A Majority rules in Democracy, don’t they? A silly question at face value, but one worthy of consideration as dark money and voter suppression receive greater and increasingly schismatic analysis in the context of our great democratic experiment. One could lay blame at the feet of the wealthy and privileged and call it a day, but doing so would be a disservice to both the well-to-do equally concerned for our democracy’s future and the crafty statesmen responsible for our dilemma. Considering the whole of the United States system is beyond the scope of a mere article, so in lieu I submit for your consideration a hypothetical system which appears on the surface to serve the needs of the majority but in fact turns greatest yield for a select minority.
Consider a system composed of people who get equal share to make decisions in the system. This system has unequal partitions, perhaps a majority or at least a plurality above several minorities. The people in these theoretical partitions have both group interests, which align with their partition, and individual interests, which have in-partition conflicts and occasionally override group interests.
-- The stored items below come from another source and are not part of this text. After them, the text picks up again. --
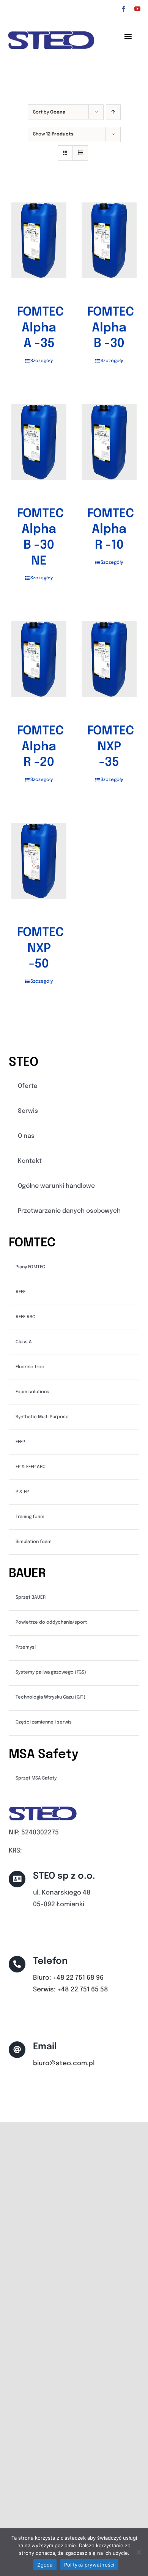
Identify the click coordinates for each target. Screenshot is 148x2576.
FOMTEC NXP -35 (110, 747)
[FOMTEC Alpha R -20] (38, 659)
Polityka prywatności (89, 2565)
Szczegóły (41, 361)
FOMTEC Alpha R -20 (40, 747)
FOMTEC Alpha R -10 (110, 530)
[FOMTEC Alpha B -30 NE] (38, 442)
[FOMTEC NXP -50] (38, 861)
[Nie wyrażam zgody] (138, 2552)
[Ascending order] (113, 112)
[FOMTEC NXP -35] (109, 659)
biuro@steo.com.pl (63, 2063)
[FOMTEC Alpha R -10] (109, 442)
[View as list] (80, 153)
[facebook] (124, 9)
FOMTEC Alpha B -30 (110, 328)
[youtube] (137, 9)
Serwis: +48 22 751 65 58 (70, 1989)
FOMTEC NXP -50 (40, 949)
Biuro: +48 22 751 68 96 (68, 1978)
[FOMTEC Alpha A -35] (38, 240)
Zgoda (44, 2565)
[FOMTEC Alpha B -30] (109, 240)
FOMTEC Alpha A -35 (40, 328)
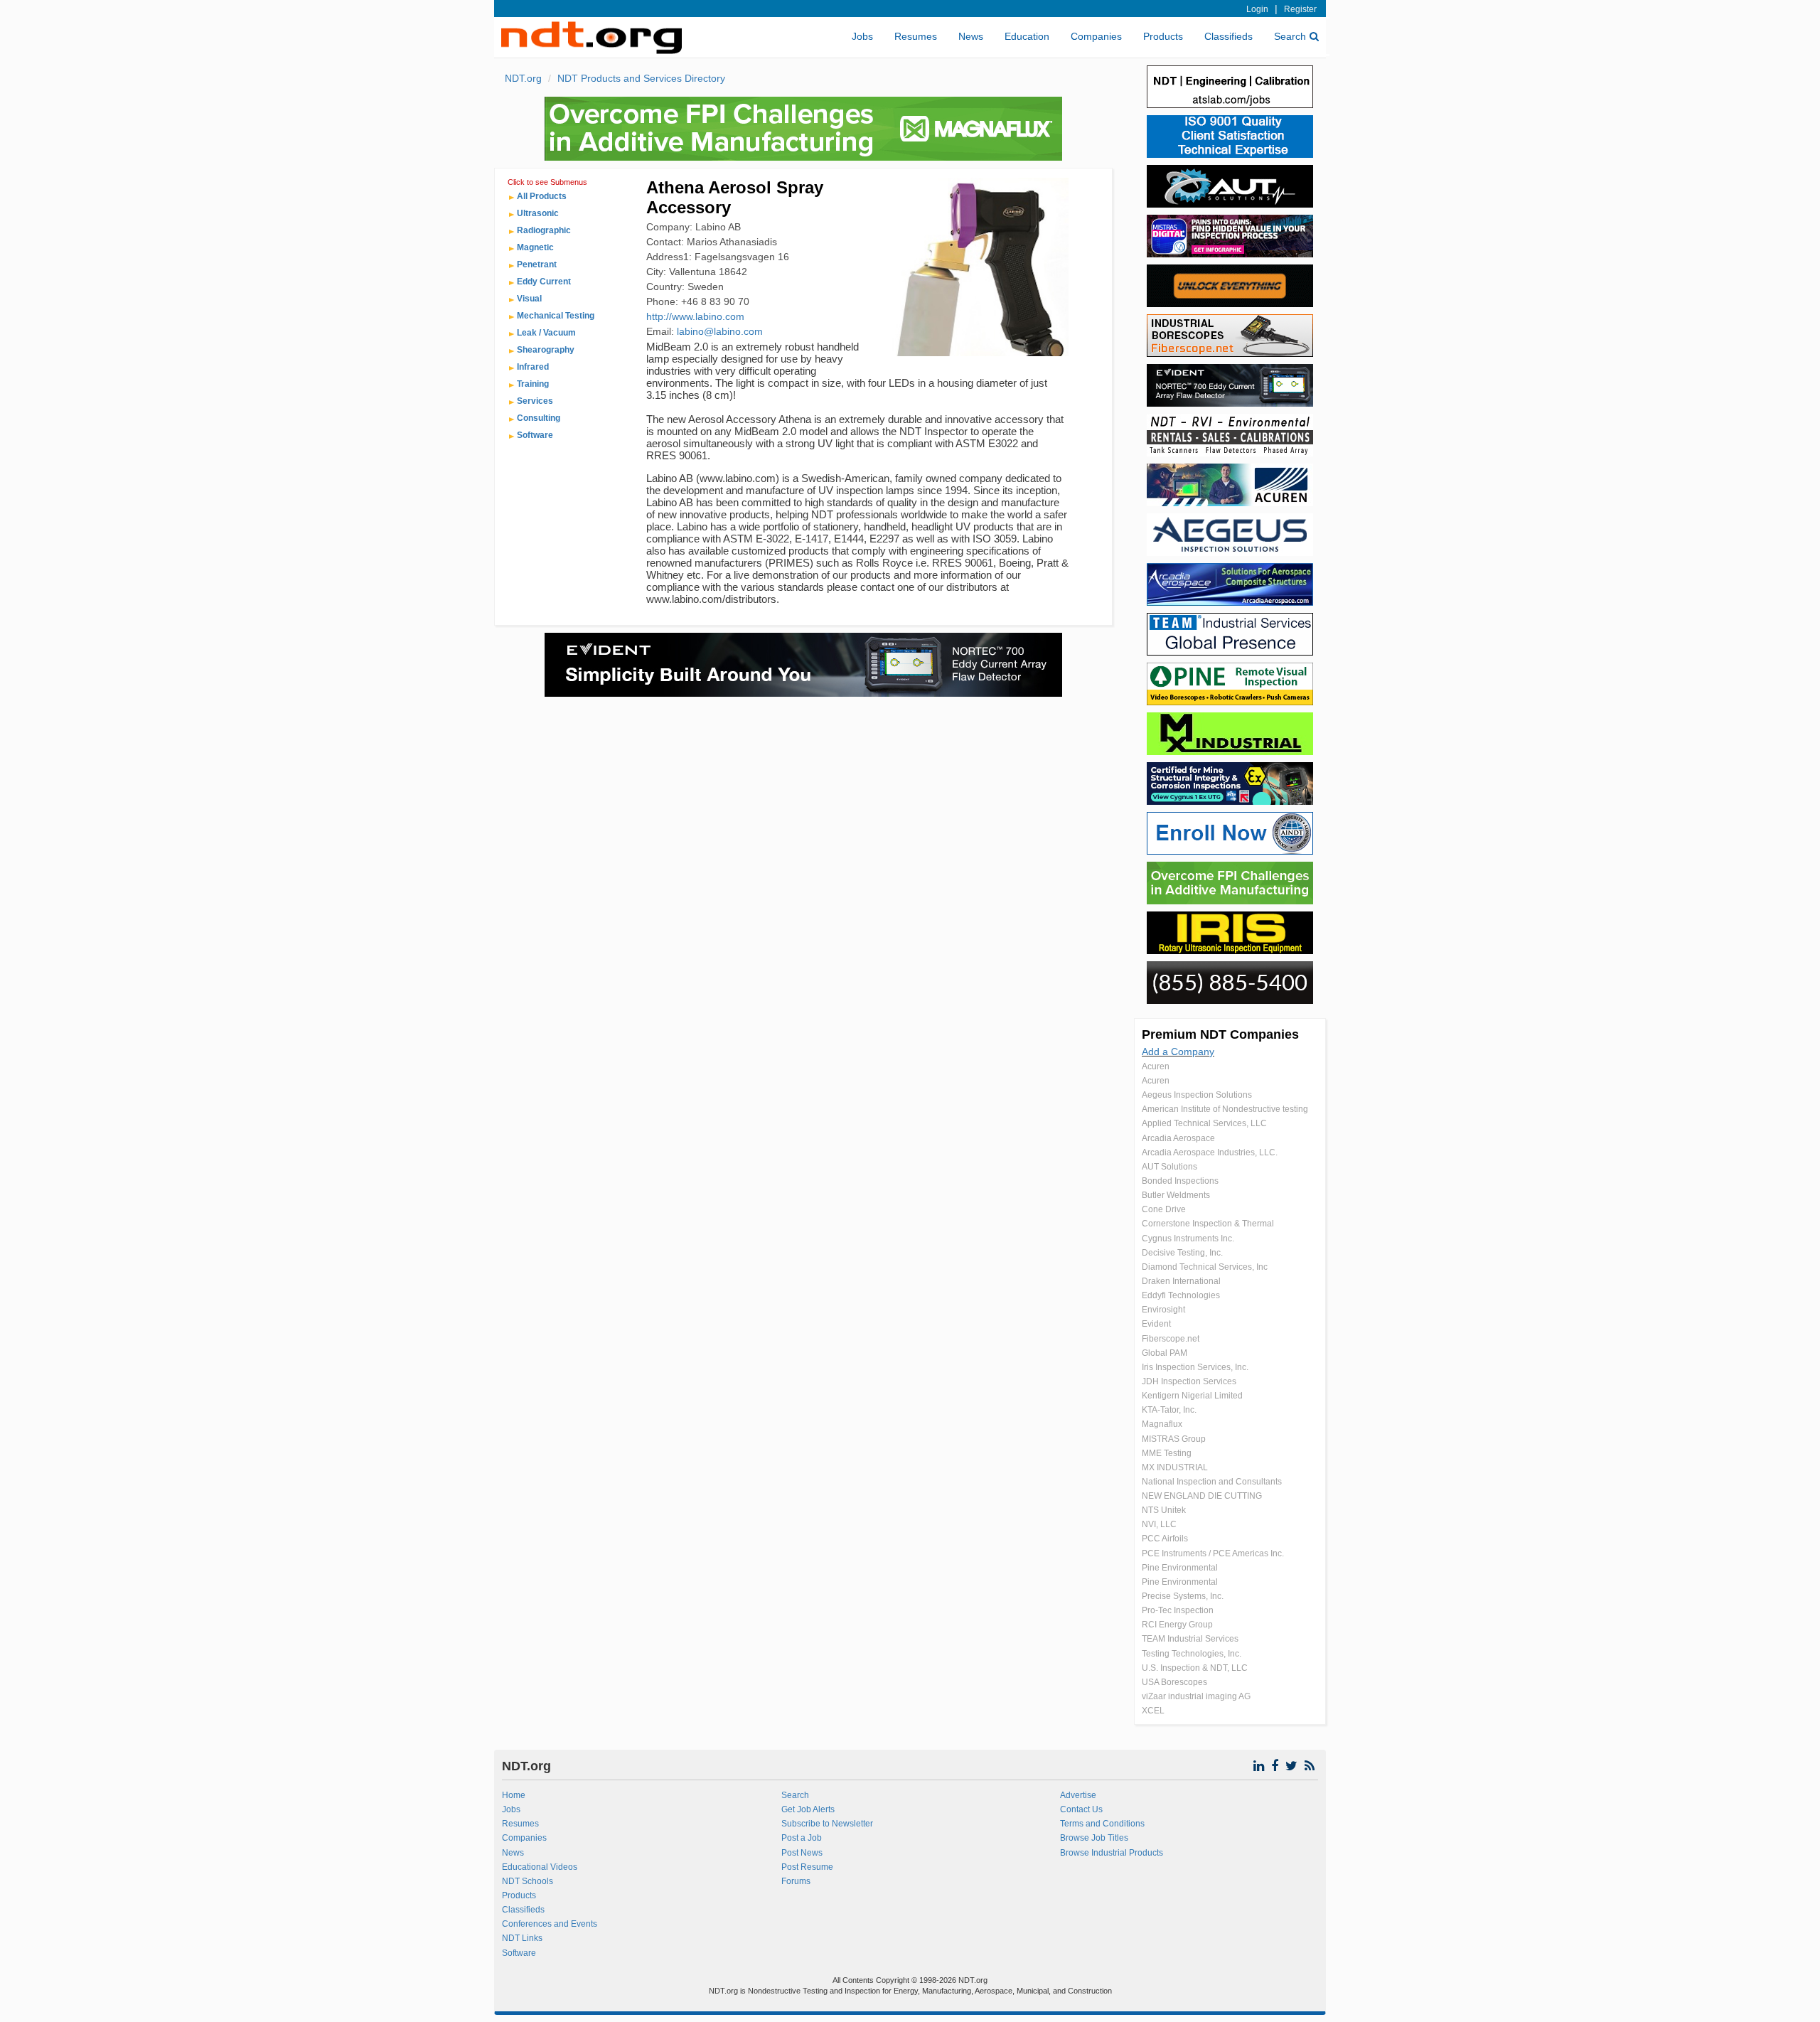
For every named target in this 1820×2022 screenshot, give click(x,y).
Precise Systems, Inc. (1183, 1596)
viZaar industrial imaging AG (1196, 1696)
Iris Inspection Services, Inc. (1195, 1367)
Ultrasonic (538, 213)
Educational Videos (539, 1867)
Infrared (533, 367)
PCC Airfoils (1165, 1539)
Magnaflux (1162, 1424)
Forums (795, 1881)
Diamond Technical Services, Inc (1205, 1267)
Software (535, 435)
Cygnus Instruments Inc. (1188, 1238)
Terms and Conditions (1102, 1824)
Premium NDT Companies (1220, 1034)
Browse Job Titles (1094, 1838)
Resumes (915, 36)
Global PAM (1164, 1353)
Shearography (545, 350)
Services (535, 401)
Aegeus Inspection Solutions (1197, 1095)
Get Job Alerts (808, 1809)
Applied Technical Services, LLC (1204, 1123)
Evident (1156, 1324)
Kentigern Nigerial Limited (1192, 1396)
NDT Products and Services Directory (641, 78)
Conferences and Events (549, 1924)
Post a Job (801, 1838)
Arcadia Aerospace (1178, 1138)
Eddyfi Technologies (1181, 1295)
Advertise (1078, 1795)
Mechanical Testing (555, 316)
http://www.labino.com (695, 316)
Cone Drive (1164, 1209)
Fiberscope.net (1170, 1339)
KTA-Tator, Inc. (1169, 1410)
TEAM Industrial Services (1190, 1639)
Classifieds (1228, 36)
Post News (802, 1853)
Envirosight (1163, 1310)
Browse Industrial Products (1111, 1853)
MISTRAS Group (1174, 1439)
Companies (1096, 36)
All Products (542, 196)
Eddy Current (544, 282)
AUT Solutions (1169, 1167)
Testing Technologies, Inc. (1191, 1654)
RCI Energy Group (1177, 1625)
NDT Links (522, 1938)
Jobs (862, 36)
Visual (529, 299)
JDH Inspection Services (1189, 1381)
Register (1300, 9)
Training (533, 384)
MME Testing (1167, 1453)
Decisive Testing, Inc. (1182, 1253)
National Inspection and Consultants (1212, 1482)
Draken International (1181, 1281)
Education (1027, 36)
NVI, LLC (1159, 1524)
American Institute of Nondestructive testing (1225, 1109)
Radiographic (544, 230)
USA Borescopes (1174, 1682)
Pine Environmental (1180, 1568)
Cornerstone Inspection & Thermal (1208, 1224)
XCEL (1153, 1711)
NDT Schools (527, 1881)
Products (1163, 36)
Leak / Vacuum (546, 333)
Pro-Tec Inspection (1178, 1610)
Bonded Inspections (1180, 1181)
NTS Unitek (1164, 1510)
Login (1257, 9)
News (970, 36)
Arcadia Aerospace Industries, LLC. (1210, 1152)
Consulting (538, 418)
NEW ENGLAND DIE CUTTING (1202, 1496)
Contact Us (1081, 1809)
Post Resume (807, 1867)
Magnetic (535, 247)
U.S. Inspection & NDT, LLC (1195, 1668)
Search (1290, 36)
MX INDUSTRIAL (1175, 1467)
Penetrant (537, 264)
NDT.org (523, 78)
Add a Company (1178, 1051)
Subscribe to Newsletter (827, 1824)
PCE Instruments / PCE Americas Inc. (1213, 1553)
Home (513, 1795)
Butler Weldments (1176, 1195)
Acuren (1155, 1066)
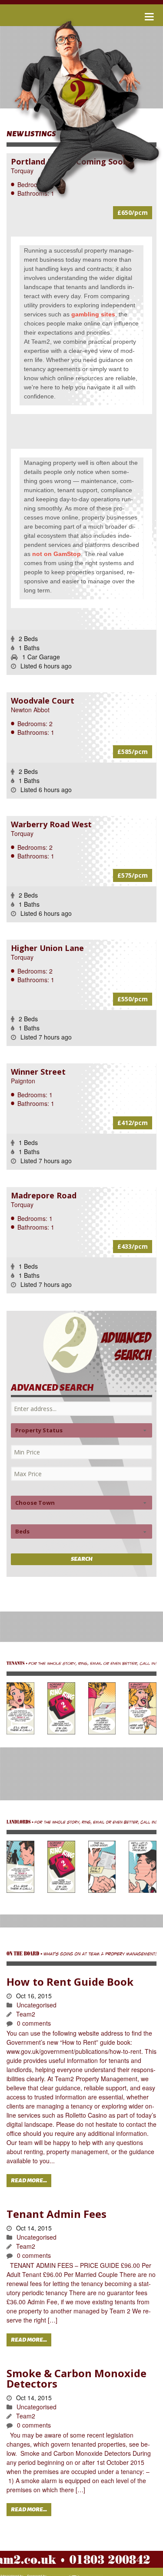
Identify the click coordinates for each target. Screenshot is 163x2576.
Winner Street (38, 1071)
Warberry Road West (51, 824)
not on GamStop (56, 553)
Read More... (29, 2181)
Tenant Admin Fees (56, 2214)
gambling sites (93, 314)
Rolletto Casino (86, 2115)
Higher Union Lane (47, 948)
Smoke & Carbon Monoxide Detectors (76, 2378)
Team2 (25, 2014)
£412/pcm (132, 1123)
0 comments (34, 2023)
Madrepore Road (44, 1195)
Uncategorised (37, 2004)
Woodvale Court (42, 700)
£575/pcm (132, 875)
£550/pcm (132, 999)
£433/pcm (132, 1246)
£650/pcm (132, 212)
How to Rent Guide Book (70, 1981)
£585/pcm (132, 751)
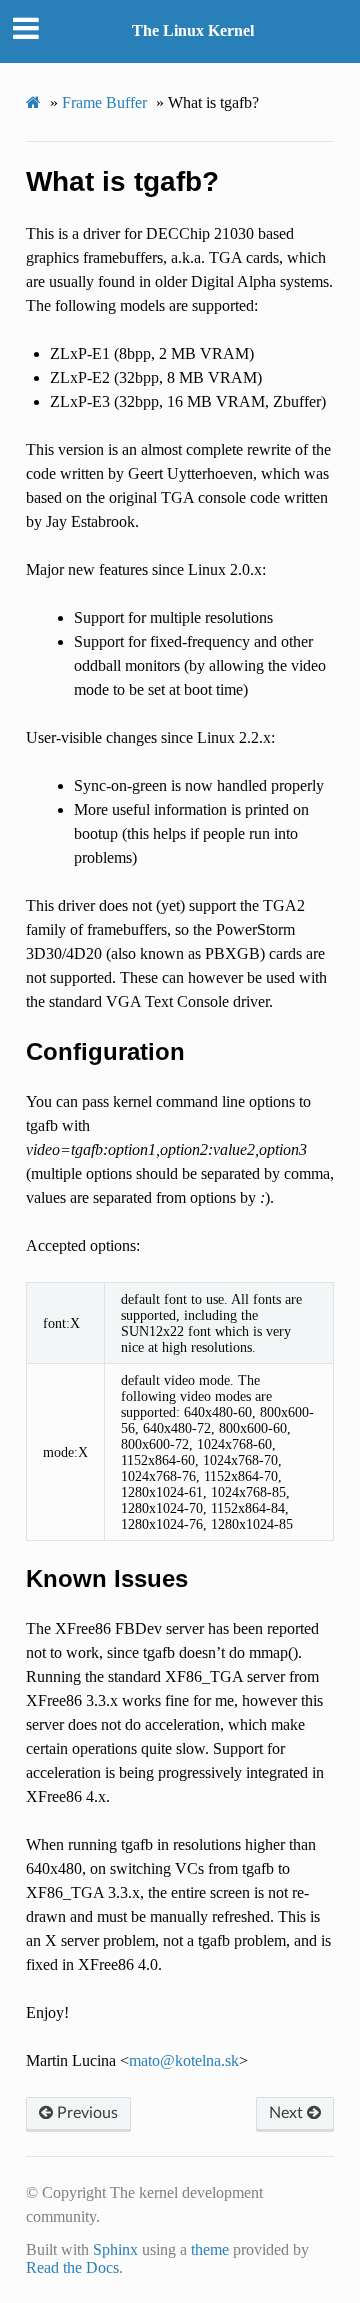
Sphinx (115, 2249)
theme (210, 2249)
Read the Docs (72, 2267)
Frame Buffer (104, 102)
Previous (85, 2113)
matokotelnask (184, 2060)
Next (288, 2113)
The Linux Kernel (193, 30)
Suppose there is an arbitrary limit on what decisions may be pursued by an individual and that the larger a partition is the more individual interests are likely to have conflicting personal interests regarding these decisions.
At face value one might take such a system and say “the largest partition always gets its way.” In a Democratic system, like the one above may be described as, the decision of the majority rules--under a very simplistic consideration. But a distinction here must be made. Earlier in the consideration it is proposed that there is an arbitrary limit on what decisions may be pursued by an individual. Additionally, we are considering a system where members of a partition may have individual preferences that conflict with the partition’s goal. Furthermore, the larger the partition the more diverse the goals. The more diverse the goals the more likely they are to conflict with the goals of the partition.
Increasingly the largest partitions will find themselves engaged in internal struggles to cope with dissent while smaller partitions funnel the lion’s share of their decision making capacity towards their own goals. If you break the arbitrary decision metric and tie it to wealth, then generate partitions for the system on the basis of wealth, you very quickly have a middle class that grows less potent the larger it bloats and an executive class of nouveau aristocrats wielding hegemonic power.
Fascists suggest the whole thing is to be done away with in favor of an individual tyrant, who may at least offer consistency. Anarcho-syndicalists would say that only consensual systems should be formed, such that a single-partition system based on mutual consent and self sorting could be established. Lovers of legalism and bureaucracy would seek to impose rules and regulations to prevent the issues that may arise. Ultimately, whether any of them is right does not serve the cause of American Democracy. At the core of our society is the Democratic Will to Change, and the true solution to this political Gordian knot is to selflessly cut through the ropes tying political power to personal interests and decide to self sort into a polity that desires that which serves the whole of our society rather than our own partition. No matter how large or small, how wealthy or poor, marginalized or privileged our partition may be, we paradoxically must be able to set aside its unique interests if we are to insure the rights of its members. Because a system susceptible to any form of tyranny is a system in which no one is safe.